Wilfried Peffgen lässt sich etwas tiefer in seine weiße Eckcouch sinken und denkt kurz über die Frage nach. Er könnte jetzt auf die riesigen goldenen Pokale auf der Fensterbank zeigen oder von gewonnenen Weltmeisterschaften erzählen. Er könnte auch von der Faszination des Radsports schwärmen: der Geschwindigkeit, der Dynamik, der technischen Präzision.

Stattdessen deutete er mit dem linken Arm an die Decke mit dem elektrischen Kronleuchter und mit dem rechten Arm auf den Marmorfußboden. Dann sagt er einfach: "Das Haus".

Fahren für ein wenig Wohlstand

Peffgen ist kein Mann der großen Worte und metaphysischen Erklärungen. Er redet unprätentiös und geradeheraus: Ja, er war einer der besten deutschen Rennfahrer der siebziger Jahre. Und nein, es war nie sein Kindheitstraum gewesen, Radrennen zu fahren, er hatte keine Idole, keine Helden. Es ging ihm immer nur um das Geld, das Auto und eben sein Haus: ein rotverklinkerter Bau mit einem kleinen ummauerten Garten in Köln-Pesch, 15 Kilometer vom Stadtzentrum entfernt. Dafür hat er sich Jahrzehnte auf Abertausenden Kilometern abgestrampelt, dafür ließ er kaum ein Rennen aus.

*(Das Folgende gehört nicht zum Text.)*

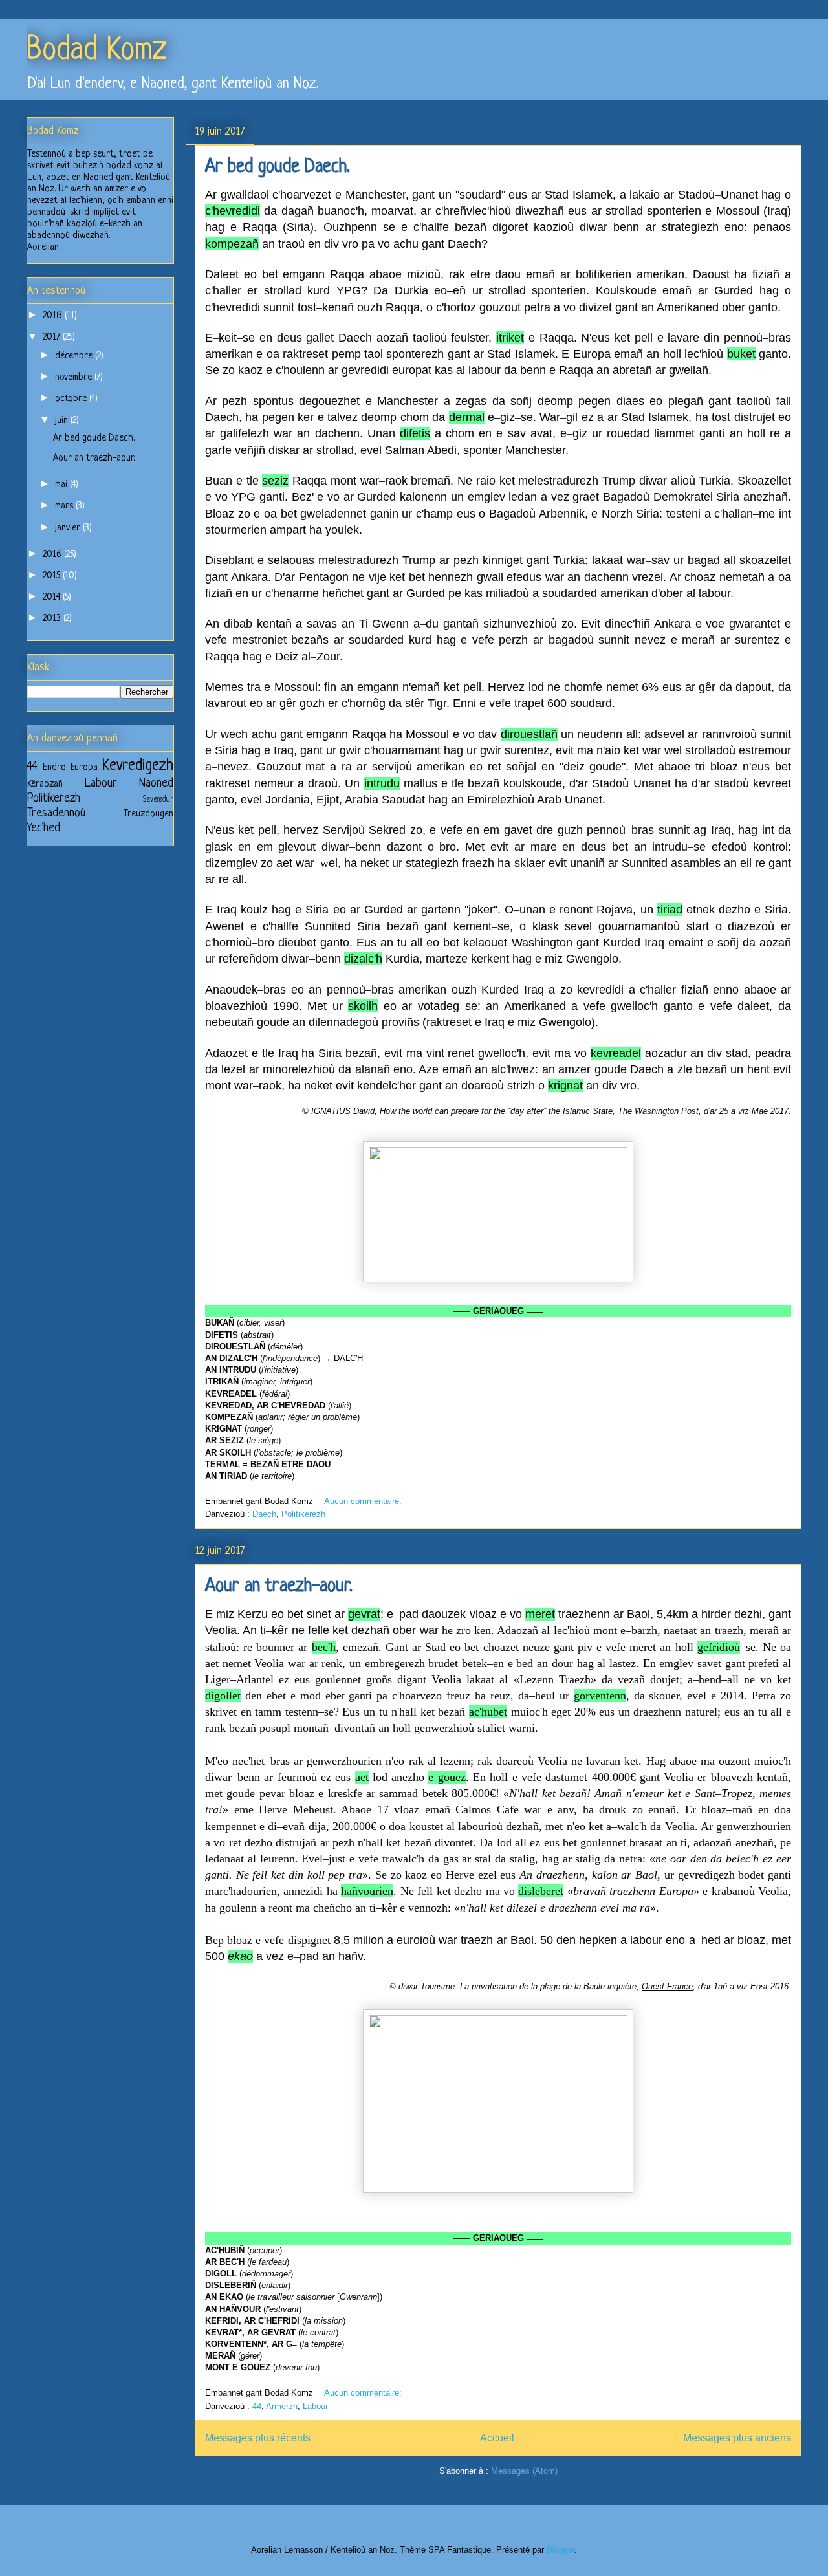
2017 (53, 337)
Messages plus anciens (737, 2437)
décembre (75, 356)
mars (65, 506)
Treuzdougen (148, 814)
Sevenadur (158, 799)
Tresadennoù (56, 813)
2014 (53, 597)
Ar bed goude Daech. (277, 167)
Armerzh (282, 2406)
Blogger (560, 2550)
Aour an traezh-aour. (279, 1587)
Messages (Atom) (524, 2471)
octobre (72, 398)
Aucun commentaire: (364, 1501)
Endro (54, 767)
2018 (54, 316)
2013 (53, 618)
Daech (264, 1514)
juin (63, 420)
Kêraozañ (45, 784)
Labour (315, 2406)
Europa (84, 767)
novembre (74, 377)
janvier (69, 528)
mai (62, 484)
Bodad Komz (96, 51)
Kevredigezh (137, 765)
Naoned (156, 783)
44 (256, 2406)
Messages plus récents (257, 2437)
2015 (53, 576)
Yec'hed (43, 828)
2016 (53, 554)
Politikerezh (303, 1514)
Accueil (497, 2437)
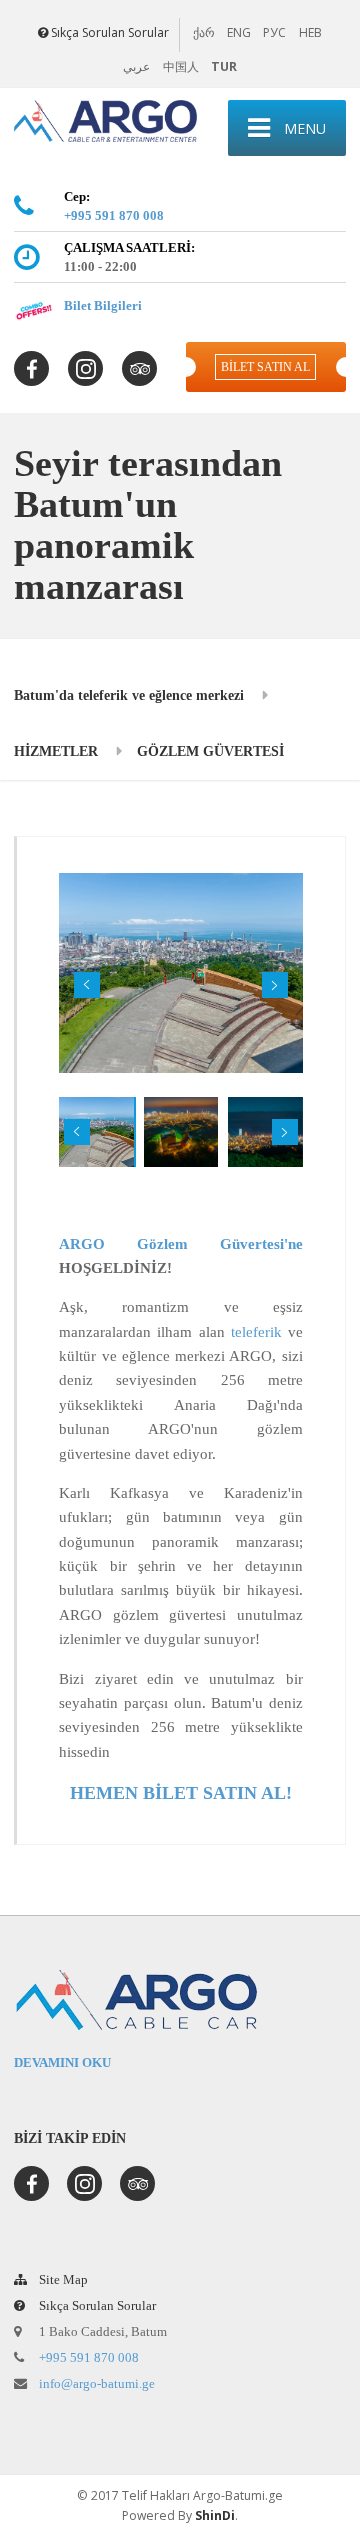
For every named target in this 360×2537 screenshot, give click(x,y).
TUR (224, 66)
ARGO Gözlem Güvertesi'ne (181, 1244)
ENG (239, 32)
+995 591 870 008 (114, 215)
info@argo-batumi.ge (97, 2383)
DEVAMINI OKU (62, 2062)
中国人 (181, 66)
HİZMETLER (56, 751)
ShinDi (215, 2515)
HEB (310, 32)
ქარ (204, 33)
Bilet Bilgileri (103, 305)
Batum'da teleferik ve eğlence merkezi (129, 695)
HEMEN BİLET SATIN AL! (181, 1793)
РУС (274, 32)
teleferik (256, 1332)
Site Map (62, 2279)
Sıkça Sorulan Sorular (110, 32)
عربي (136, 66)
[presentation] (87, 985)
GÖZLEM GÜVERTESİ (210, 751)
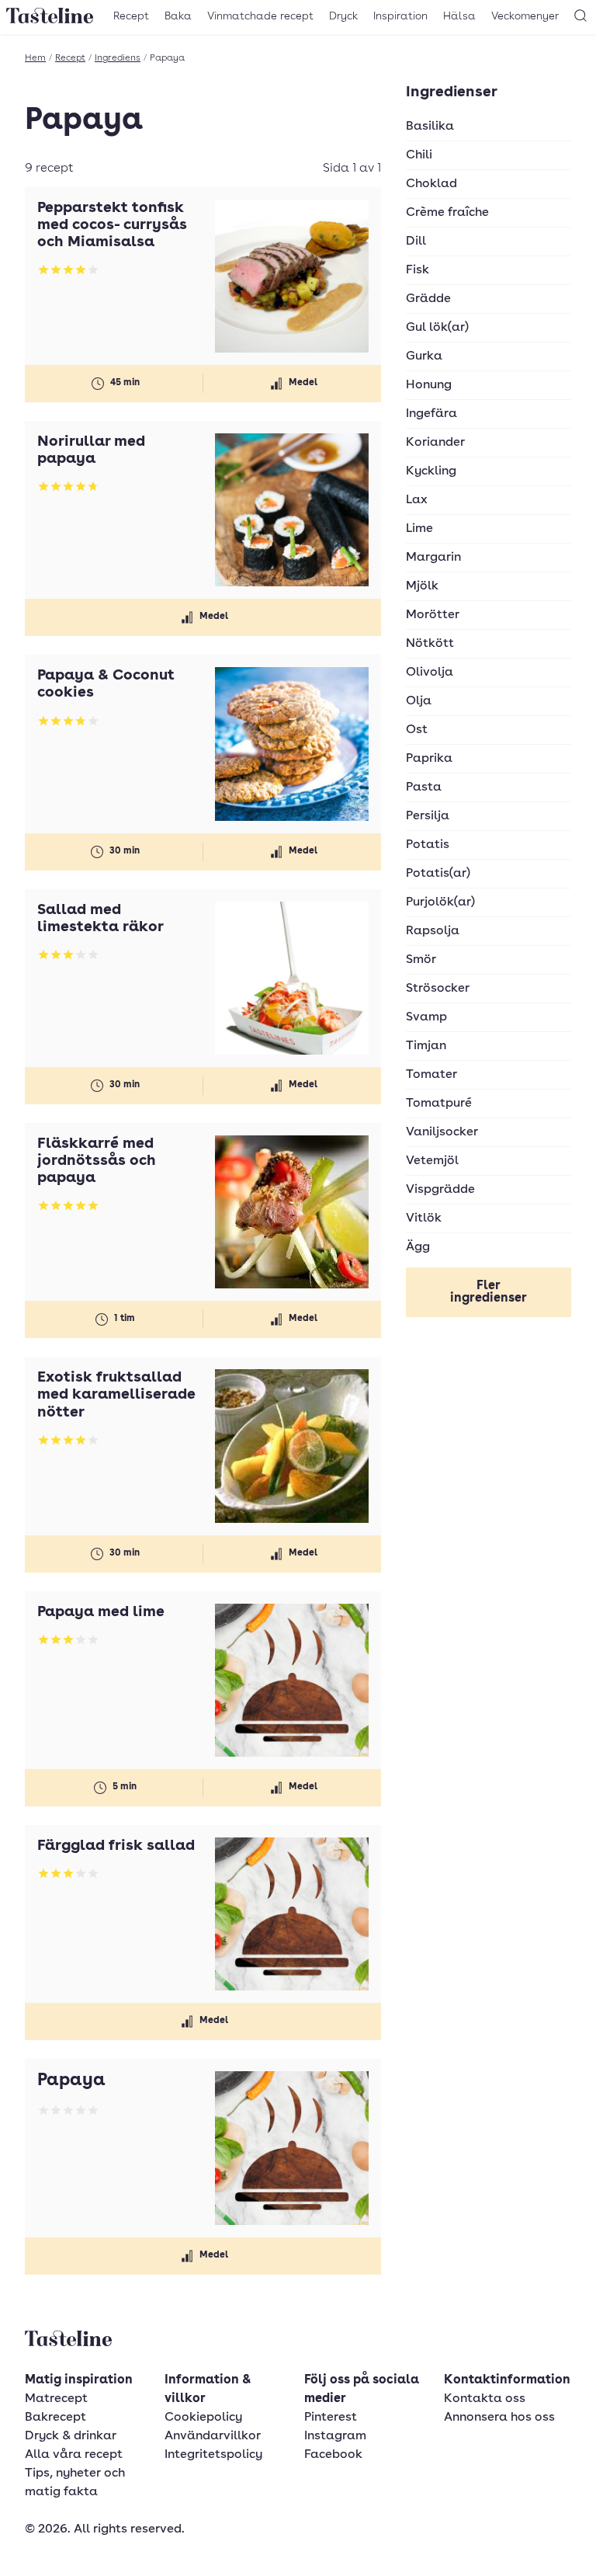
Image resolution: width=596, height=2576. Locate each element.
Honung (429, 385)
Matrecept (56, 2399)
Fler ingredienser (488, 1292)
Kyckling (431, 471)
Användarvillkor (213, 2436)
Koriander (435, 442)
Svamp (426, 1017)
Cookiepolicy (203, 2417)
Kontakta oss (484, 2399)
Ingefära (431, 414)
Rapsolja (432, 931)
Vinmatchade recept (260, 16)
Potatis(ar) (438, 873)
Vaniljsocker (442, 1132)
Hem (35, 58)
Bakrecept (55, 2417)
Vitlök (424, 1218)
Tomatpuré (439, 1103)
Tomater (431, 1075)
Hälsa (459, 16)
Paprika (429, 759)
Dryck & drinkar (70, 2436)
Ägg (418, 1247)
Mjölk (422, 586)
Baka (178, 16)
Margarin (433, 557)
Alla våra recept (74, 2455)
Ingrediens (117, 58)
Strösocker (438, 988)
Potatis (427, 845)
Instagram (335, 2436)
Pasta (424, 787)
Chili (419, 155)
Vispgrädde (440, 1190)
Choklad (431, 184)
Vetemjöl (432, 1161)
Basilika (430, 126)
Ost (417, 730)
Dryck (343, 16)
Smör (421, 960)
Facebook (333, 2455)
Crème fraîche (447, 213)
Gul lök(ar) (437, 328)
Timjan (426, 1046)
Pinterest (330, 2417)
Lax (417, 500)
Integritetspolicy (213, 2455)
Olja (418, 701)
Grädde (428, 299)
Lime (419, 529)
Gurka (424, 356)
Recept (131, 16)
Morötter (432, 615)
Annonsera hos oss (499, 2417)
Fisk (417, 270)
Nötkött (430, 644)
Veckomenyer (525, 16)
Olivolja (429, 672)
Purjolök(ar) (440, 902)
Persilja (427, 816)
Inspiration (400, 16)
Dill (416, 241)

Wenn dieser eisern disziplinierte Söldner des Radsports nun am 1. Oktober 70 Jahre alt wird, darf man sich keinen Sportmillionär in Rente vorstellen, keinen Jan Ullrich, keinen Erik Zabel. Sondern jemanden, der sich mit viel Muskelkraft und noch mehr Zähigkeit bescheidenen Wohlstand erkämpft hat. Jemand, der fuhr, um vielleicht etwas besser zu leben als seine Eltern.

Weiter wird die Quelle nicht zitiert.